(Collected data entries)
++++++++++++++++++++
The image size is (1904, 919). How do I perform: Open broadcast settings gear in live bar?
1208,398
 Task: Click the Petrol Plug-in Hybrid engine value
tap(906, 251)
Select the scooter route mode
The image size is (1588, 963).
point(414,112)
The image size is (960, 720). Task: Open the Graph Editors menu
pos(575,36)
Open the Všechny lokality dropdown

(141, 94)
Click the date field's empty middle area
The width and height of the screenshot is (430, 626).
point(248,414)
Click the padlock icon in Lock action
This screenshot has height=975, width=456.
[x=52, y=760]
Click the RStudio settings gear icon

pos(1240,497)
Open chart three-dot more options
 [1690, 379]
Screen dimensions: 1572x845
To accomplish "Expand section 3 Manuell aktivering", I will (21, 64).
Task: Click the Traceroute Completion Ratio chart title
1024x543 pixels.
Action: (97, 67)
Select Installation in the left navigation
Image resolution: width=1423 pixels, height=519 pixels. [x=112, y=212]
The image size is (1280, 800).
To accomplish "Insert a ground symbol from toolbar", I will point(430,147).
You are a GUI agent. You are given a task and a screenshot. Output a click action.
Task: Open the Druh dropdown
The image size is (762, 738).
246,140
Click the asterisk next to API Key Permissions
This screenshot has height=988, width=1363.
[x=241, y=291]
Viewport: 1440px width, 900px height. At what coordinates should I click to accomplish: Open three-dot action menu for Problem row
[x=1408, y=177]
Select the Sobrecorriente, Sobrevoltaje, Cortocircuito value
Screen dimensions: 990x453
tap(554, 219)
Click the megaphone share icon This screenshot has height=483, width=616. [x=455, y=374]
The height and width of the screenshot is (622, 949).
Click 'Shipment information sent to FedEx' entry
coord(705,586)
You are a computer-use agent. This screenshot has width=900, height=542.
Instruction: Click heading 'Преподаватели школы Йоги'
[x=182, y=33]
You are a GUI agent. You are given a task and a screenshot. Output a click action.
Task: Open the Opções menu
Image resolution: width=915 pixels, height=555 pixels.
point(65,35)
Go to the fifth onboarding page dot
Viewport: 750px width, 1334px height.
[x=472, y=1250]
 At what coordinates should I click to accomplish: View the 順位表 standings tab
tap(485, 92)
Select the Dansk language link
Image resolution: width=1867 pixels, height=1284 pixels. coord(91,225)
++++++++++++++++++++
§ What needs to be done: Repeat each entry word for word.

§ Expected answer:
The image size is (1904, 919). How do I perform: Open broadcast settings gear in live bar?
1208,398
 Task: Click the Petrol Plug-in Hybrid engine value
tap(906, 251)
Select the scooter route mode
The image size is (1588, 963).
point(414,112)
The image size is (960, 720). Task: Open the Graph Editors menu
pos(575,36)
Open the Všechny lokality dropdown

(141, 94)
Click the date field's empty middle area
The width and height of the screenshot is (430, 626).
point(248,414)
Click the padlock icon in Lock action
This screenshot has height=975, width=456.
[x=52, y=760]
Click the RStudio settings gear icon

pos(1240,497)
Open chart three-dot more options
 [1690, 379]
Screen dimensions: 1572x845
To accomplish "Expand section 3 Manuell aktivering", I will (21, 64).
Task: Click the Traceroute Completion Ratio chart title
1024x543 pixels.
Action: (97, 67)
Select Installation in the left navigation
Image resolution: width=1423 pixels, height=519 pixels. [x=112, y=212]
The image size is (1280, 800).
To accomplish "Insert a ground symbol from toolbar", I will point(430,147).
You are a GUI agent. You are given a task and a screenshot. Output a click action.
Task: Open the Druh dropdown
The image size is (762, 738).
246,140
Click the asterisk next to API Key Permissions
This screenshot has height=988, width=1363.
[x=241, y=291]
Viewport: 1440px width, 900px height. At what coordinates should I click to accomplish: Open three-dot action menu for Problem row
[x=1408, y=177]
Select the Sobrecorriente, Sobrevoltaje, Cortocircuito value
Screen dimensions: 990x453
tap(554, 219)
Click the megaphone share icon This screenshot has height=483, width=616. [x=455, y=374]
The height and width of the screenshot is (622, 949).
Click 'Shipment information sent to FedEx' entry
coord(705,586)
You are a computer-use agent. This screenshot has width=900, height=542.
Instruction: Click heading 'Преподаватели школы Йоги'
[x=182, y=33]
You are a GUI agent. You are given a task and a screenshot. Output a click action.
Task: Open the Opções menu
Image resolution: width=915 pixels, height=555 pixels.
point(65,35)
Go to the fifth onboarding page dot
Viewport: 750px width, 1334px height.
[x=472, y=1250]
 At what coordinates should I click to accomplish: View the 順位表 standings tab
tap(485, 92)
Select the Dansk language link
Image resolution: width=1867 pixels, height=1284 pixels. coord(91,225)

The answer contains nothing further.